Year-round email security best practices

Just came back from a cybersecurity conference yesterday, and here’s what crossed my mind: The longer I work in #cybersecurity, the more I realize: Most attacks don’t start with the company’s firewall. They start with a person. An email. A click. 𝟵𝟭% 𝗼𝗳 𝗯𝗿𝗲𝗮𝗰𝗵𝗲𝘀 𝗯𝗲𝗴𝗶𝗻 𝘄𝗶𝘁𝗵 𝗮 𝗽𝗵𝗶𝘀𝗵𝗶𝗻𝗴 𝗲𝗺𝗮𝗶𝗹. One click is all it takes. Even with filters and awareness training in place, people still click. I’ve seen folks at highly technical companies fall for phishing emails with fake Amazon logos. Why? Because it was Friday, 6:03 PM. They were tired, distracted, and ready to go home. We had a case just two weeks ago in which a company managing $2,000,000,000 didn't have adequate email security. The VP clicked on the malicious link, and the attackers were able to take over his email account.
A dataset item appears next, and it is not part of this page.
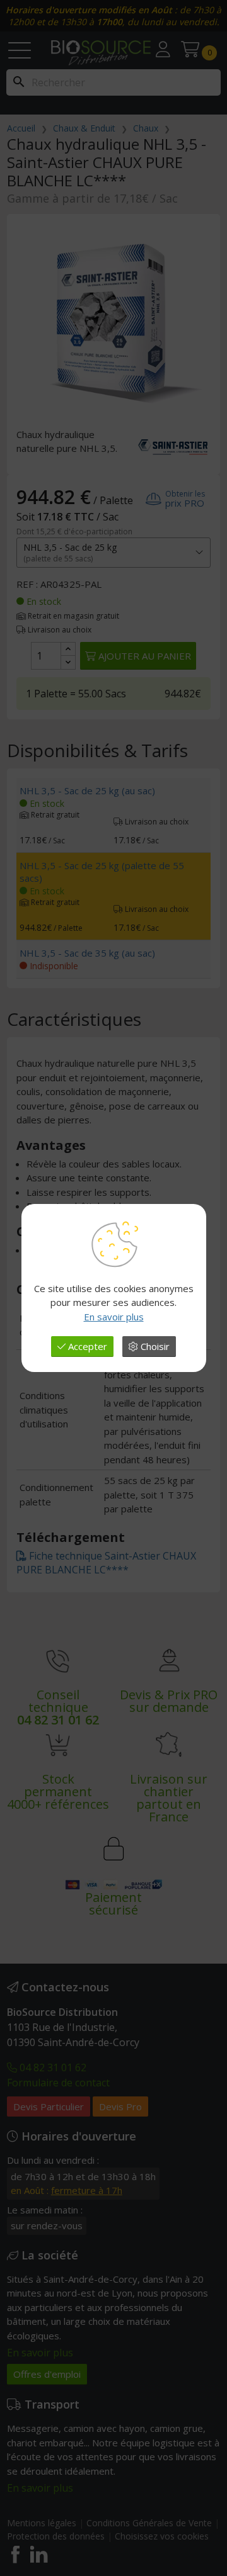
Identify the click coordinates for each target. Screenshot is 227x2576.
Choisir (154, 1346)
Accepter (86, 1346)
Our team was able to identify it and block this attack, but what if we were not? That’s the second gap.  Even if nobody clicks, your credentials might already be out there for sale. There are 𝟮𝟰 𝗯𝗶𝗹𝗹𝗶𝗼𝗻+ 𝗹𝗼𝗴𝗶𝗻𝘀 𝗮𝗻𝗱 𝗽𝗮𝘀𝘀𝘄𝗼𝗿𝗱𝘀 floating around the dark web. They get traded, sold, and reused. Most companies—especially #SMBs — have no idea they’ve been exposed until it’s too late. 𝟴𝟯% 𝗼𝗳 𝗯𝗿𝗲𝗮𝗰𝗵𝗲𝘀 involve stolen or weak credentials. 𝟮𝟬𝟰 𝗱𝗮𝘆𝘀 is the average time to detect a breach. That’s nearly 7 months of silence while attackers have a foothold. Here are the basics any cybersecurity team should do:   • Run phishing simulations that aren’t just checkbox exercises  • Deploy advanced email protection (not “we’re covered by Microsoft”)  • Monitor for unusual logins and outbound email activity.  • Enforce mandatory password resets after exposures.  • Use #MFA across all systems.  • Constantly monitor the #darkweb If you’re not doing this yet, start simple: → 2-week 𝗳𝗿𝗲𝗲 𝗘𝗺𝗮𝗶𝗹 𝗦𝗲𝗰𝘂𝗿𝗶𝘁𝘆 𝗣𝗢𝗖 from Cyberwall – see what’s actually slipping past your filters → 𝗙𝗿𝗲𝗲 𝗗𝗮𝗿𝗸 𝗪𝗲𝗯 𝗠𝗼𝗻𝗶𝘁𝗼𝗿𝗶𝗻𝗴 𝗰𝗵𝗲𝗰𝗸 – see if your data is already exposed and in use Bonus: Add a 𝗳𝘂𝗹𝗹 𝗡𝗜𝗦𝗧 𝗖𝘆𝗯𝗲𝗿 𝗥𝗶𝘀𝗸 𝗔𝘀𝘀𝗲𝘀𝘀𝗺𝗲𝗻𝘁 𝗳𝗼𝗿 $𝟱𝟬𝟬 — a clear, no-fluff snapshot of your cybersecurity posture based on the most common standard. Message me, and I’ll show you how to get it up and running fast without the headache.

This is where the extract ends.